Historian: The roots of the disintegration of the USSR should not be sought in Belovezh Accords

10.12.2021, Moscow.

The turning point in the disintegration of the Soviet Union should be sought not in the 1991 Belovezh Accords, but in the 70s of the 20th century, a leading researcher of the Russian State University for the Humanities, Doctor of Historical Sciences Mikhail Mukhin said in his commentary to Rossa Primavera News Agency on December 10.

The historian recalled that the conflicts in the territory of the USSR – in Karabakh, Sumgait, Fergana Valley, Transnistria – began when the Soviet Union formally existed. And if one poses a question about the turning point in history, when it was possible to avoid all these unfortunate events, one must look at the events of the second half of the 60s – the first half of the 70s.

“I am firmly convinced that it was then that the Soviet elite missed all chances to save the Soviet Union,” Mukhin emphasized.

He explained that in the second half of the 1960s the country two options for development were considered. It was either the so-called Kosygin reform (after the chairman of the Council of Ministers of the USSR Aleksey Kosygin), with the “implementation of the then version of the self-financing, greater independence of enterprises, reducing reporting.” or improvement of the planned economy through the introduction of the Nationwide Automated System of Accounting and Information Processing (NAS).

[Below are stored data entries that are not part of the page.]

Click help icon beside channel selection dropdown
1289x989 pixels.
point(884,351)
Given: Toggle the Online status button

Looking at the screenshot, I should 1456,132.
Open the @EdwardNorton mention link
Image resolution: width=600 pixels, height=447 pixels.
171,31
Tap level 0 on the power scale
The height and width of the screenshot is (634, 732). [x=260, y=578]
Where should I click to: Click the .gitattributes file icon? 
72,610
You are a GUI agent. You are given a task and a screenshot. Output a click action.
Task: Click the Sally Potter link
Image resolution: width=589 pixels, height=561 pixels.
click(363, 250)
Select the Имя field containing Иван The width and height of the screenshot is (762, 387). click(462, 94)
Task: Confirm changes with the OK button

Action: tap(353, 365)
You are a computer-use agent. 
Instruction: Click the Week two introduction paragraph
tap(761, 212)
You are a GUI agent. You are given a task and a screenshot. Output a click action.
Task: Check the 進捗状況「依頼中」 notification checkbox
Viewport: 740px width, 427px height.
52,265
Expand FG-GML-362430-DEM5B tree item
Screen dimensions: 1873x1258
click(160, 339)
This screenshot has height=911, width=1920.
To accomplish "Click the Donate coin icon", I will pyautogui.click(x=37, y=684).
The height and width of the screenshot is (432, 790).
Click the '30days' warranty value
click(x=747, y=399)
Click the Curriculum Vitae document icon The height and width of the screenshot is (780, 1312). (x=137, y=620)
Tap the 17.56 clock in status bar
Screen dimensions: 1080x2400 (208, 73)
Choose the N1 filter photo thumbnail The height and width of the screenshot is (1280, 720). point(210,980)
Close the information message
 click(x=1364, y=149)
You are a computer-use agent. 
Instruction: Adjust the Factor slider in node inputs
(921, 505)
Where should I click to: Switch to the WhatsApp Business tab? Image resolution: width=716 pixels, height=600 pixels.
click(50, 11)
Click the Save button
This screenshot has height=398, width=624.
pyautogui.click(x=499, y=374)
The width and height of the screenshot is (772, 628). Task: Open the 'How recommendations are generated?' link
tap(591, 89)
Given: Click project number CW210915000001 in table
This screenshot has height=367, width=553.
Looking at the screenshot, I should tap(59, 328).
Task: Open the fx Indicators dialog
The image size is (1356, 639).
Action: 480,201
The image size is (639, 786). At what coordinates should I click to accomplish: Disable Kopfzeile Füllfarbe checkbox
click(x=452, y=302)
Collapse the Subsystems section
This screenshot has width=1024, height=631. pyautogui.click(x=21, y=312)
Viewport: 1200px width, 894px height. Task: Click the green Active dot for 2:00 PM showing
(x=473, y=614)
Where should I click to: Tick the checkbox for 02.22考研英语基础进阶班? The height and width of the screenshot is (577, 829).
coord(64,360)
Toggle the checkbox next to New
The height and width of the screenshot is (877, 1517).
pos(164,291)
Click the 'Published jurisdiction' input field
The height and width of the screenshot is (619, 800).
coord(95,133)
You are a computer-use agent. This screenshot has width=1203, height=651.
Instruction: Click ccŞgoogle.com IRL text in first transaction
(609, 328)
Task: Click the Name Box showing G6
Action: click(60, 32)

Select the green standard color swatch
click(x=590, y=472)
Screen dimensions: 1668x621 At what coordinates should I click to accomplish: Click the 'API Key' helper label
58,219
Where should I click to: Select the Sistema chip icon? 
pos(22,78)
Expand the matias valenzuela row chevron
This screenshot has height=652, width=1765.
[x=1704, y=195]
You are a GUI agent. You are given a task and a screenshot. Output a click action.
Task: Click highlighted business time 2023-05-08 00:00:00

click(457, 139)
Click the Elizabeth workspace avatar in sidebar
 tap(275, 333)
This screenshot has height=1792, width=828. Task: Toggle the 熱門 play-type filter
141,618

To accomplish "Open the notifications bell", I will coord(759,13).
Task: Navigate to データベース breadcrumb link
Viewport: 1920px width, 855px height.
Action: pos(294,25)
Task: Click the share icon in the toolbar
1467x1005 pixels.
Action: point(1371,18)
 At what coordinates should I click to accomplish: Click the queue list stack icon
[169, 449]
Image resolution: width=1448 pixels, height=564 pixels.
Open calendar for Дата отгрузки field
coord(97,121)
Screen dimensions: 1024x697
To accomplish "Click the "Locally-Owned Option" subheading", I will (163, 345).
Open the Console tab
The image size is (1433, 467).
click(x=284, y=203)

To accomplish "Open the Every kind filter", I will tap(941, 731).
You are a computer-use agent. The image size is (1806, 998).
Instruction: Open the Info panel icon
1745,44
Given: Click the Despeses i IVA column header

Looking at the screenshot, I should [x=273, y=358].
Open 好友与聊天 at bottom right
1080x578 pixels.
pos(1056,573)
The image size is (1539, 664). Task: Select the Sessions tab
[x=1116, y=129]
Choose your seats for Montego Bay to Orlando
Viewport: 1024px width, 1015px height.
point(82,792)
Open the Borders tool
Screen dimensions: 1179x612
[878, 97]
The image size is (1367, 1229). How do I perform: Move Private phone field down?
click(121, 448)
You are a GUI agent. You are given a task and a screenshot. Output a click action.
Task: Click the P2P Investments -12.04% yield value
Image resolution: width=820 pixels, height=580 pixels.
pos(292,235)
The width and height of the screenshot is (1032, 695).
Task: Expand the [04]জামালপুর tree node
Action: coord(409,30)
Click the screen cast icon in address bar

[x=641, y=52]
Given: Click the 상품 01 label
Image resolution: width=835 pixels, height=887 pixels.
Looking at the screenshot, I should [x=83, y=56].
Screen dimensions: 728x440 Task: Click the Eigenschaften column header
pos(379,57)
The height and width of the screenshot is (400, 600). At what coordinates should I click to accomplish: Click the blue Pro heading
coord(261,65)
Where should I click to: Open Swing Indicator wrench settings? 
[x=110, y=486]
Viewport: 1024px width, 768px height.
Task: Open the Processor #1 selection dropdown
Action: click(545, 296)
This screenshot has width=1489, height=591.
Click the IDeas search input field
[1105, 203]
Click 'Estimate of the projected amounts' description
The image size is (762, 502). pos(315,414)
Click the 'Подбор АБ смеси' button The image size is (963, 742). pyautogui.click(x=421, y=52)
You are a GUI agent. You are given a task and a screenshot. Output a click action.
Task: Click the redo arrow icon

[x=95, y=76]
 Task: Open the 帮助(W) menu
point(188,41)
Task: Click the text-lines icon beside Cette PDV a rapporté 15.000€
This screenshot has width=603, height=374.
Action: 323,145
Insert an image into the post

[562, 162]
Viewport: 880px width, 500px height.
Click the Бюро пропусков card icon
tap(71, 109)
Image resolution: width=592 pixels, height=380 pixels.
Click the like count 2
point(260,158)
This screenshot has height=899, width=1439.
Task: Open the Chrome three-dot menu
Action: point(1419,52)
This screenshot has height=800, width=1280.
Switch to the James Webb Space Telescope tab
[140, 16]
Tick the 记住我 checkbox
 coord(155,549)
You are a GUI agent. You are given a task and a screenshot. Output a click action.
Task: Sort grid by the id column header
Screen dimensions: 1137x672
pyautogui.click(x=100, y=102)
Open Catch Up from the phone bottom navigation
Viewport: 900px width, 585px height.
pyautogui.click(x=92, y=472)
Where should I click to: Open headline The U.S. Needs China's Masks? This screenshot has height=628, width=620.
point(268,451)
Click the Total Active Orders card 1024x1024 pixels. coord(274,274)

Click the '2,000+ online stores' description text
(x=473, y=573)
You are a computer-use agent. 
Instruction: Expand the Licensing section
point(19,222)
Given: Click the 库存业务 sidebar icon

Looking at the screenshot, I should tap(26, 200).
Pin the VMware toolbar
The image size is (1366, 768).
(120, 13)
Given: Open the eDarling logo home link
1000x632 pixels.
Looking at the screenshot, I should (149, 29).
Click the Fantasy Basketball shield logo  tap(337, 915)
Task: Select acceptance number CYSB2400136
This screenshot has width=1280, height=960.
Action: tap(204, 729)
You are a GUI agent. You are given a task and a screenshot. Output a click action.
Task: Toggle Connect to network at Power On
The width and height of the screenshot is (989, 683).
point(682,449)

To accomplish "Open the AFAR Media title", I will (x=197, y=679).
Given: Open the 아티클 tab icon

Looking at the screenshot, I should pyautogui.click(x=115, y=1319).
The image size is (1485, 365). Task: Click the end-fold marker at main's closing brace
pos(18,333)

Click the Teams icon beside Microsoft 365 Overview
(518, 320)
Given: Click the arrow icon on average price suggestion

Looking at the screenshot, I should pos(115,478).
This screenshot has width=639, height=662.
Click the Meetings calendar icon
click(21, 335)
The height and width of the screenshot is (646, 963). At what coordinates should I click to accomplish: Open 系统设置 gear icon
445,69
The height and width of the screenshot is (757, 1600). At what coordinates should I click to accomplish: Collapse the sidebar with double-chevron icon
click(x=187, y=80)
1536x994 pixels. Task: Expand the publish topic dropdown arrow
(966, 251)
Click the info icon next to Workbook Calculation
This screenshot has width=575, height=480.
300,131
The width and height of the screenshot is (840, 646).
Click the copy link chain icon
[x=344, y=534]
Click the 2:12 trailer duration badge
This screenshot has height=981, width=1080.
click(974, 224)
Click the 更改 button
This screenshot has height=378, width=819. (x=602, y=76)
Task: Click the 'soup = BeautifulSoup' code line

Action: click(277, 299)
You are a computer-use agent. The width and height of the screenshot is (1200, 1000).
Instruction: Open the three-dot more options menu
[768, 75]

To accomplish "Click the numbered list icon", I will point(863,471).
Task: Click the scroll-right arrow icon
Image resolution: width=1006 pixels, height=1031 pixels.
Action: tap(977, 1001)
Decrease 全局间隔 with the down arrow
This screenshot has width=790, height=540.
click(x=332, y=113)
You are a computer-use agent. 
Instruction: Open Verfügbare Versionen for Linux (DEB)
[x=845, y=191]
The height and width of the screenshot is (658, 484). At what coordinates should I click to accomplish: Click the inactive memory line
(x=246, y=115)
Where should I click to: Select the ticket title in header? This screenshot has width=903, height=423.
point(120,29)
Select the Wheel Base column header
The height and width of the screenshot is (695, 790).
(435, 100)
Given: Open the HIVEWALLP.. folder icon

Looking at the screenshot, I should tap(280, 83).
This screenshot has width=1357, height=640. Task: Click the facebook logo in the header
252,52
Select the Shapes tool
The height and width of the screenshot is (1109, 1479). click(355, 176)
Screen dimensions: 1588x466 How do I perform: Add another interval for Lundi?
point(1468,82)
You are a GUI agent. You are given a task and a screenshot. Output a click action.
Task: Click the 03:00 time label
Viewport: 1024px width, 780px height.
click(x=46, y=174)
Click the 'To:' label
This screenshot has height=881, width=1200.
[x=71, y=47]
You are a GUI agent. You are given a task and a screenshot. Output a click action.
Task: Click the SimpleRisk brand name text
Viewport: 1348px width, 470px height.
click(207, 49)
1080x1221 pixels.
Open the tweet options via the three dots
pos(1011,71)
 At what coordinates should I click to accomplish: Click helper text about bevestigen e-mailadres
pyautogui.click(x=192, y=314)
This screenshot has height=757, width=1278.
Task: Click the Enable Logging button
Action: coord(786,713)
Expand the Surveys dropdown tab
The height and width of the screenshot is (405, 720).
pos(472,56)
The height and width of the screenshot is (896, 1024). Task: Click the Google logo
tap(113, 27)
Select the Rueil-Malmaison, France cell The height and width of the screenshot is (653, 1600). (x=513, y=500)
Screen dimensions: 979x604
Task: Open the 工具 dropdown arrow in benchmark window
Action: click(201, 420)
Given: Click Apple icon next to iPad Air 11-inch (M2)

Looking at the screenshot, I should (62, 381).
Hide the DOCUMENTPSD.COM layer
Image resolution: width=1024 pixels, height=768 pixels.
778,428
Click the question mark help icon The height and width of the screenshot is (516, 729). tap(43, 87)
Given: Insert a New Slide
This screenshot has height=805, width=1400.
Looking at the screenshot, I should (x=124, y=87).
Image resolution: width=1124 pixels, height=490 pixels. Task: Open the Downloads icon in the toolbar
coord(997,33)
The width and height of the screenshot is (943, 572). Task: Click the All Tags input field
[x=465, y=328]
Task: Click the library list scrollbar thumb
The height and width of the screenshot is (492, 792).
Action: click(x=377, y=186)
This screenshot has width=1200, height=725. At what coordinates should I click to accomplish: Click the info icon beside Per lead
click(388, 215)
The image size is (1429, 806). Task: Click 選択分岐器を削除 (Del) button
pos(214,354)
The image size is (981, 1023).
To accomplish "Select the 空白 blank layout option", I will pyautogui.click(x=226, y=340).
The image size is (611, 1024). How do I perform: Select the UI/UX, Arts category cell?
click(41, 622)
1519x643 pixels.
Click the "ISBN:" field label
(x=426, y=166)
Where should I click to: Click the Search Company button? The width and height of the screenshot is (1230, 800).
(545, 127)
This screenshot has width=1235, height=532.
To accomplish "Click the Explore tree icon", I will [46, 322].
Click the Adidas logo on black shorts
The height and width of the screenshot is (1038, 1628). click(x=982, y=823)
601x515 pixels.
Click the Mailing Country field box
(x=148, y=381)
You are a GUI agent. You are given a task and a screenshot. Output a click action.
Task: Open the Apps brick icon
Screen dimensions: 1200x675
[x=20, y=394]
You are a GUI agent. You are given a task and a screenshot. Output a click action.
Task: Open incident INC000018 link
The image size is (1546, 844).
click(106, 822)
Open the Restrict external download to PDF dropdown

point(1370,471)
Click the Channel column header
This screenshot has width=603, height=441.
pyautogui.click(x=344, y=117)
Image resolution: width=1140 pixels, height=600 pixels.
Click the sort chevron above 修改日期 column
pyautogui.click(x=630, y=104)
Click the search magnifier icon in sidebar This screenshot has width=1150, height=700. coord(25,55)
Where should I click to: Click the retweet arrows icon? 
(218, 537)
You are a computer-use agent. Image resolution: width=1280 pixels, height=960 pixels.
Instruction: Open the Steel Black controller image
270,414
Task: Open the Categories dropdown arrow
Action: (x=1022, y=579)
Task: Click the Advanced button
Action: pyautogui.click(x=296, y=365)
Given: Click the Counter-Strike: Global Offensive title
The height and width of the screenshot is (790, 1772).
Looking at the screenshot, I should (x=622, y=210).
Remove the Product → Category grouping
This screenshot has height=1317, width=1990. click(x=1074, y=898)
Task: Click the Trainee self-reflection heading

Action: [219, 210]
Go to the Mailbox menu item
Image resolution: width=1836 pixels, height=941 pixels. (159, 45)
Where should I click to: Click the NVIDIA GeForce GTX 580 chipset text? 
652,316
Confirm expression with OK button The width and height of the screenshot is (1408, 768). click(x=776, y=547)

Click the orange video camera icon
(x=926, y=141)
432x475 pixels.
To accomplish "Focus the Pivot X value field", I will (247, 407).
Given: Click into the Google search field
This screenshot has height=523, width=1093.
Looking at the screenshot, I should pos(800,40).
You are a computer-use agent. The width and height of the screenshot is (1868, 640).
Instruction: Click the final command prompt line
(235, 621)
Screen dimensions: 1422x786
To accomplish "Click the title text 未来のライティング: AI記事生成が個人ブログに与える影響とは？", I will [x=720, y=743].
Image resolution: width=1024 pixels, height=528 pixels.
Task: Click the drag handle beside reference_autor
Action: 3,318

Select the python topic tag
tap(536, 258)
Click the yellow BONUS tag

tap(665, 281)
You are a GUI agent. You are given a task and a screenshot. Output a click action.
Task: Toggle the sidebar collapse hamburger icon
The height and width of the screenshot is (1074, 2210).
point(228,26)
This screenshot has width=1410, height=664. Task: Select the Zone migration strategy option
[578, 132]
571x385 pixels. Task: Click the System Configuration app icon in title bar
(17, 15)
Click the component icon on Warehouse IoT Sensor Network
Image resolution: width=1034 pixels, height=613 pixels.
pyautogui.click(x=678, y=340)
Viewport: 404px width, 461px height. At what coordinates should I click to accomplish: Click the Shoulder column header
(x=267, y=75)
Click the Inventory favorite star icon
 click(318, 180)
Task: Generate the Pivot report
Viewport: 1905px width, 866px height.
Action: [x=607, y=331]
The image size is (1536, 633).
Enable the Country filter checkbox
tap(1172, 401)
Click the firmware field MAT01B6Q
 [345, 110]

“These two options were discussed and debated. The end result is that the NAS program is actually curtailed, and Kosygin’s reform, having begun, was just as without prior arrangement curtailed,” says Mukhin.

The expert noted that although there was no official decree to curtail the Kosygin reform, but de facto “its main provisions have been scrapped.”

“By and large, somewhere in the first half of the 70s, the Soviet elite decided ‘it will do, enough for our age, and why do we need to change something, we are satisfied with everything.” And so as soon as they said “we are satisfied with everything, they signed the sentence to the Soviet Union,” the historian concluded.

December 8 2021 marks 30 years since the signing of the Belovezh Accords.

At that time Boris Yeltsin, Stanislav Shushkevich, and Leonid Kravchuk signed the agreement on the dissolution of the Soviet Union and the creation of the Union of Independent States in the Belarusian sanatorium “Viskuly”. On December 25 of the same year, President Mikhail Gorbachev announced his resignation.

The collapse of the Soviet Union led to the destruction of the country’s industrial and scientific potential, a drop in the standard of living, the birth rate, and an increase in mortality. Population losses in the 1990s were comparable to those of the Great Patriotic War.